In synthetic biology, parts, equipment, and systems are designed and constructed, and existing biological systems are redesigned to serve useful purposes. Globally, synthetic biology researchers and companies are using the power of nature to improve manufacturing, agriculture, and medicine.
The scope of synthetic biology
A common goal of synthetic biology research is to redesign organisms so that they can produce substances, such as drugs or fuels, or acquire new capabilities, such as sensing something in the environment. So far, synthetic biology has produced the following products:
Microbes can be used for bioremediation to eliminate pollutants in the environment.
Rice that produces β-carotene. β-carotene is one of the nutrients that help prevent vitamin A deficiency. It is usually found in carrots. Every year, 250,000-500,000 children are blinded by vitamin A deficiency, and children are at higher risk of infection and death.
As an alternative to real roses used by perfumers to make luxurious perfumes, rose oil is produced by yeast in a sustainable and environmentally friendly way.

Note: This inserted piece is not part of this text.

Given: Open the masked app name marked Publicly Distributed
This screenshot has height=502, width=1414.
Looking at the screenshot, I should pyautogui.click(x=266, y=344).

The latest developments in synthetic biology
Whole genome transplantation
In 2007, scientists successfully transplanted the entire genome of another bacterium (Mycoplasma mycoides) into the cytoplasm of Mycoplasma capricolum for the first time, pushing synthetic biology to a new level. In fact, after cell division, the newly derived bacteria do not have all the natural genes and exhibit the same morphological characteristics as Mycoplasma mycoides.
Researchers at JCVI succeeded in assembling the modified genome of the Mycobacterium genitalium bacterium from scratch. Unlike traditional recombinant DNA research, which modifies one gene at a time, this involves linking many genes together to create a new genome. Compared to the natural genome, the synthetic genome is only slightly different, which prevents it from becoming pathogenic and allows it to be recognized as a synthetic genome. The researchers named this new version of M. genitalium JCVI-1.0 JCVI-1.0 because it consists of 582,970 base pairs, making it 10 times longer than any previous genome assembly attempt. There are 101 customized cassettes, each containing 5,000-7,000 nucleotides, used to create Mycoplasma genitalium JCVI-1.0. Compared with other known organisms that can grow in vitro, this bacterium has the simplest DNA structure in its genome. It has only 482 genes plus 43 RNA coding genes.
Development of the smallest life form
Researchers at JCVI hypothesized that about 100 additional genes can be removed from the M. genitalium JCVI-1.0 genome without sacrificing the function of the genome (however, they do not know which genes to remove). The smallest size to sustain life is believed to be a genome with approximately 381 genes. Using this abbreviated genome, scientists hope to create an artificial life form by inserting it into cells. A patent application was filed for this life form, and they intend to call it M. Lab. It will serve as a chassis on which other genes can be added to create customized bacteria, for example to clean the environment or produce fuel.
Xenogeneic nucleic acid
Compared with natural nucleic acids DNA and RNA, XNA has a different sugar backbone. As of 2011, the ability to store and retrieve genetic information has been found in at least six types of synthetic sugars. The development of a synthetic polymerase for XNA conversion is underway. A new field of research has been developed around its production and use, called xenobiology.